Captured Russian mercenaries have revealed the lies they were sold to sign up to Vladimir Putin’s war in Ukraine.
Until recently, Victor and Anatoliy were both serving lengthy sentences in prisons in Russia – the first for the killing of a Chechen man, the other for brawling.
That is until Yevgeny Prigozhin – dubbed ‘Putin’s chef’ – helicoptered to their jails, promising them £2,200 a month and to wipe their criminal records clean.
They were parachuted to the frontline as Wagner Group fighters after six weeks of ‘very tough training’ with assault rifles, machine guns and mines.
They told the Mirror about being thrown into the horrors of war, seeing comrades slaughtered as worthless cannon fodder ahead of the Russian Army ahead of the one-year invasion anniversary tomorrow.
Viktor, a dad-of-two from Stavropolsky region in Kavkaz, said: ‘We were told other countries were involved in the war in Ukraine, including Britain, and that we were defending Russia against foreign terrorists.
‘We were told we would not be fighting civilians, but fascists and soldiers from other countries.’
In total, about 200 men in his prison agreed to join the Wagner Group, with hopes of ‘a fresh start’ after the war in Ukraine is won.
After signing up in September last year, Viktor was taken by bus to Rostov, near to Ukraine, and then to Luhansk, in Donbas,
‘With a criminal record I would not be able to get a job, and I felt I had no choice, even though it took a week for me to decide to join Wagner,’ the ex-builder said.
‘We would be sent in groups of 15 against what they said were just ten Ukrainian soldiers, then we’d discover there were up to 40 Ukrainians.’
Viktor described what was happening on the frontline of the war as ‘shocking and horrible’, detailing how he would see ‘arms and legs being shot off in battles’.
Like Viktor, Anatoliy was also captured by the Ukrainian Army while fighting as a mercenary for the influential group.
He had 18 months left on his three years and six-month sentence for brawling when Prigozhin flew into his prison looking for recruits.
The car mechanic, from Samara, central Russia, described the oligarch as a ‘serious man’.
Again like Viktor, Anatoliy said he was not told where he was being deployed to, but he ‘understood we would fight in Ukraine’.
‘We were doing full-scale attacks and I was in five big battles and Wagner Group was always ahead of the Army,’ he said.
Anatoliy was captured by Ukrainian forces after he and his Wagner comrades were sent into a battle against Kyiv’s forces in Donbas.
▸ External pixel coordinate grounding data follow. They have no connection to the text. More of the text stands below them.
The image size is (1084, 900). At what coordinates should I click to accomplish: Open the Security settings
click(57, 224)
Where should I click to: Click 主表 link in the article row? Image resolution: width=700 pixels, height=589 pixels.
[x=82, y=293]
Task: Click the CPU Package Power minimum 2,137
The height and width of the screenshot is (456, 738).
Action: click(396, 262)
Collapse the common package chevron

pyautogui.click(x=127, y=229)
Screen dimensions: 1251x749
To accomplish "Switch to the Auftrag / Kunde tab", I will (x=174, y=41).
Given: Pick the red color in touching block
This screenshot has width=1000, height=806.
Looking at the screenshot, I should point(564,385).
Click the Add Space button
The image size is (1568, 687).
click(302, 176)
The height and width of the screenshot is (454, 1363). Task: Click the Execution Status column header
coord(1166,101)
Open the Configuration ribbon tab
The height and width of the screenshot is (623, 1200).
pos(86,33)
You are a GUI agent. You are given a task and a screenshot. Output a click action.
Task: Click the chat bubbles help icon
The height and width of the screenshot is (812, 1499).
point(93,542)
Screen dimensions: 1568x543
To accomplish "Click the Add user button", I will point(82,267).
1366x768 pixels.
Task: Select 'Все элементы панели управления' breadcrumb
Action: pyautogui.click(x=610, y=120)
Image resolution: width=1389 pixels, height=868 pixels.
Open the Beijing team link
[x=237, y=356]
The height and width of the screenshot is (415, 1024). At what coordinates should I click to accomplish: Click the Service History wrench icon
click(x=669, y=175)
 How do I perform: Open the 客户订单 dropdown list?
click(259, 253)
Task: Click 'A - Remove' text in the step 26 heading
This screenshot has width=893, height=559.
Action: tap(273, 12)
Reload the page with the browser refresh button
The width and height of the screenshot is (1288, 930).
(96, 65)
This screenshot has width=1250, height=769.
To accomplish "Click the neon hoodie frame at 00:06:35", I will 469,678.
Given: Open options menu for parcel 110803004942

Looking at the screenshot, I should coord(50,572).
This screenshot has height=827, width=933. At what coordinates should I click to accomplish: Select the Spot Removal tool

He said: ‘Eventually I was alone, pinned down by Ukrainian forces. Wagner Group sent in another detachment of ten men and the sniper killed five of them.
‘I was lying there with no more ammunition, a Ukrainian soldier standing above me with a machine gun. He fired into the ground near my legs as a warning. I was then taken prisoner unharmed.’
Wagner Group consists of around 50,000 soldiers largely recruited from Russian prisons.
It has played a decisive role in the war in Ukraine, working alongside the Russian army but separately from the formal military command.
But earlier this month, Metro.co.uk reported Putin is understood to be scaling down the group amid fears they have become too powerful.